The Instincts of the Age in Anthroposophy

Glossary Anthroposophy 3 min read
The Instincts of the Age n.

Steiner's name for the unconscious drives of peoples and classes that steer historical events until the consciousness soul lifts them into deliberate, examined judgment.

The Instincts of the Age in Anthroposophy is Rudolf Steiner's name for the unconscious collective drives that push peoples, classes and institutions into historical events before any individual has consciously willed them. Steiner worked the idea out in From Symptom to Reality in Modern History (GA 185), a lecture course held at Dornach in October 1918, in the closing weeks of the First World War. He argued that until roughly the fifteenth century such instincts could safely steer social life, since human souls still received direction from forces working above personal awareness. With the arrival of the consciousness soul, the ruling faculty of the fifth post-Atlantean epoch, that arrangement lapsed: what once flowed as healthy instinct must now be raised into deliberate planning, and whatever remains merely instinctive turns destructive.
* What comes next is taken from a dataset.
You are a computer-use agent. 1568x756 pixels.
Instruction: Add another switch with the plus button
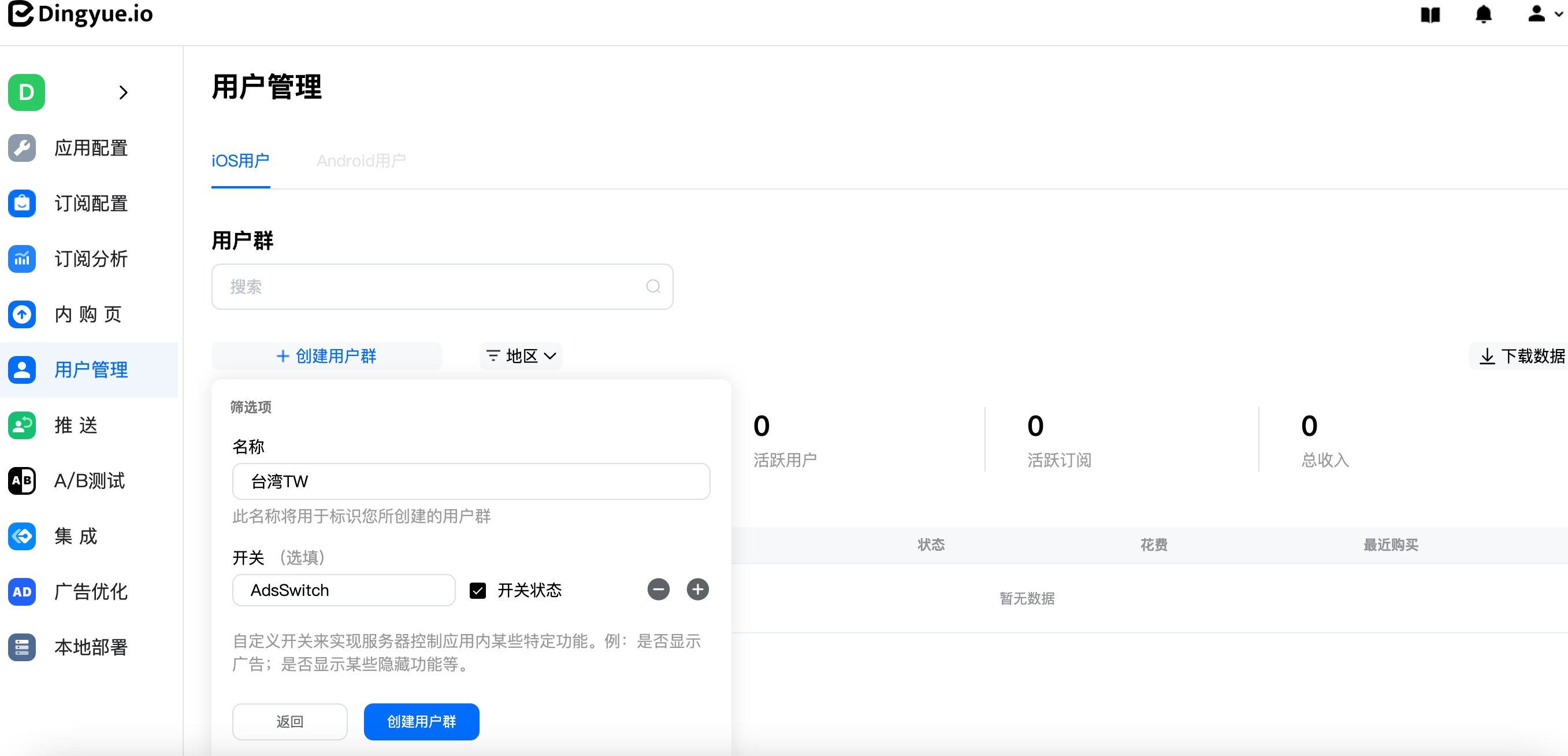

Historians meet a kindred idea today in the study of collective mentalities, the slow unconscious attitudes beneath recorded events.

In October 1918, with the war still burning, Rudolf Steiner told his Dornach audience that the catastrophe had not been planned by anyone so much as lived out from below. The instincts of the age are the drives through which peoples, classes and parties act before they understand their own motives, and Steiner's historical method measures an era by whether those drives get raised into wakeful judgment or left to run blind.

Today we must have the courage to look facts squarely in the face, a courage of which earlier epochs had no need. We must have the courage to follow closely the course of events, for it is important that the Consciousness Soul can fulfil its development. In earlier epochs the development of the Consciousness Soul was not important. Because the Consciousness Soul is of paramount importance in the present epoch, everything that man creates in the social sphere must be consciously planned. Consequently his social life can no longer be determined by the old instinctive life; nor can he introduce solely the achievements of natural science into social life for these are forces of death and are unable to quicken life; they are simply dead-sea fruit and sow destruction such as we have seen in the last four years.

Rudolf Steiner, From Symptom to Reality in Modern History (GA 185, lecture of 20 October 1918, Dornach)

Eleven years after these lectures, two historians at the University of Strasbourg, Marc Bloch and Lucien Febvre, founded the journal Annales d'histoire économique et sociale (1929) and built a school around an observation close to Steiner's: events ride on slow, collective, largely unconscious attitudes. Bloch's study The Royal Touch (1924) had already traced how whole populations believed for centuries that a king's hand could cure scrofula, a conviction nobody reasoned themselves into and few reasoned their way out of. The Annales historians named this substrate mentalités. Steiner, in 1918, called it the instinctive life that modern social existence can no longer safely run on.

The two projects should not be conflated, and the difference is instructive: the Annales school stayed methodically agnostic about causes, while Steiner held, as a claim of his spiritual science, that the old instincts were the residue of an earlier, guided phase of human evolution whose guidance had been withdrawn so that freedom could begin. What both traditions share is a working rule for readers of history: treaties, elections and battle dates are surfaces, and whoever stops there has not touched what moved the people involved. Steiner's practical demand goes one step further than the historians' method: notice where national, class or professional instinct speaks through you, and examine it before you act on it.